Unless, there is a way that I haven't found?

Thanks, mike

leewujung commented 2 months ago

Hey @jmjech : If I understand correctly you'd like echoregions to have a functionality to combine multiple Line objects, is that right? That should be straightforward to add, just need a bit of time.

For the moment, pd.concat should do what you want? Something like below (note I haven't actually tested it):

# read in two .evl files
evl_list = ['evl_file_1.evl', 'evl_file_2.evl']
evl_data_list = []
for fn in evl_list:
    tmp = er.read_evl(fn)
    evl_data_list.append(tmp.data)

new_evl_data = pd.concat(evl_data_list)
new_evl_data.to_csv("all_evl.csv")

lines_all = er.read_lines_csv("all_evl.csv")  # maybe this is what you're looking for?

For pandas concatenation, i think it is usually faster if one accumulated as a list and then do a one time joining, vs joining them in each iteration of a loop.

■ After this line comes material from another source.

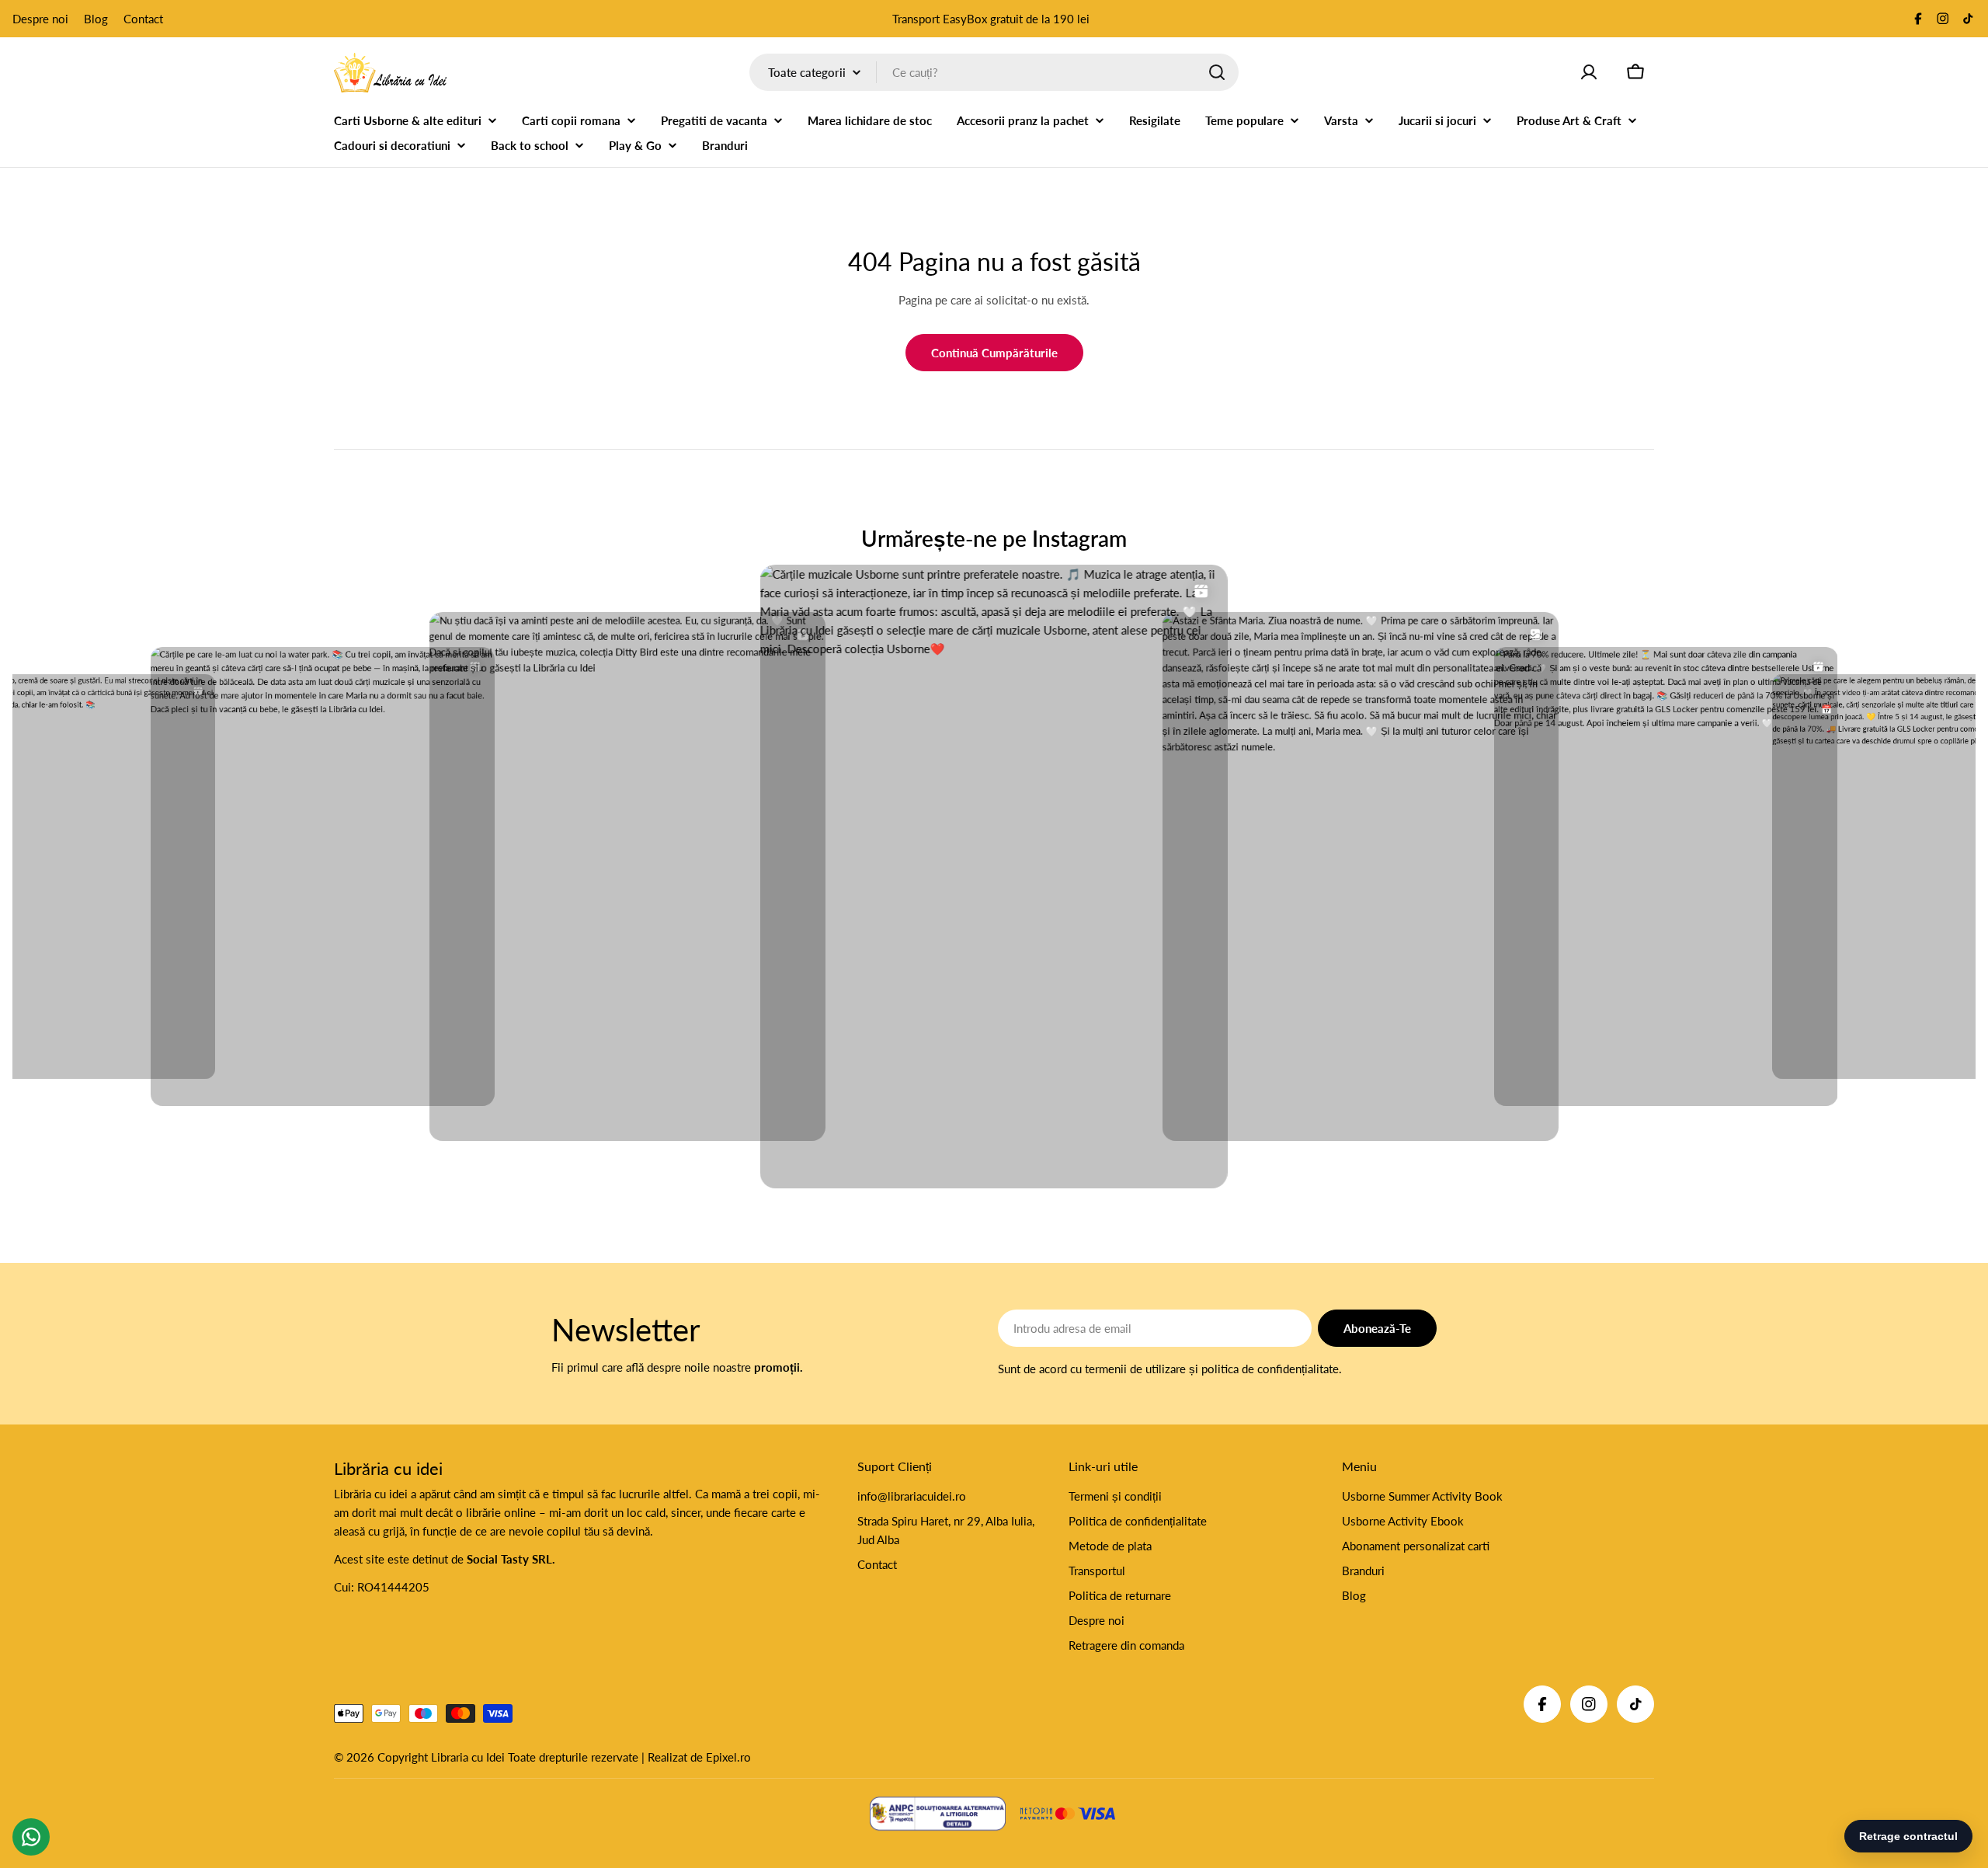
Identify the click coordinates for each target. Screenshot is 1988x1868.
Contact (143, 19)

@ctuguinay : feel free to chime in!

ctuguinay commented 2 months ago

That should work, and I'm pretty sure that's what I did earlier on when organizing our own EVL data. I think this would be nice to have in the package and I can add this as a TODO that can probably done in the same PR as #124.

jmjech commented 2 months ago

@leewujung - yes, concat works! I was reading about append and concat in a StackOverflow conversation, and I mistakenly conflated both, when only append was removed. Very nice solution. @ctuguinay - many thanks for adding this to echoregions. Very nice code.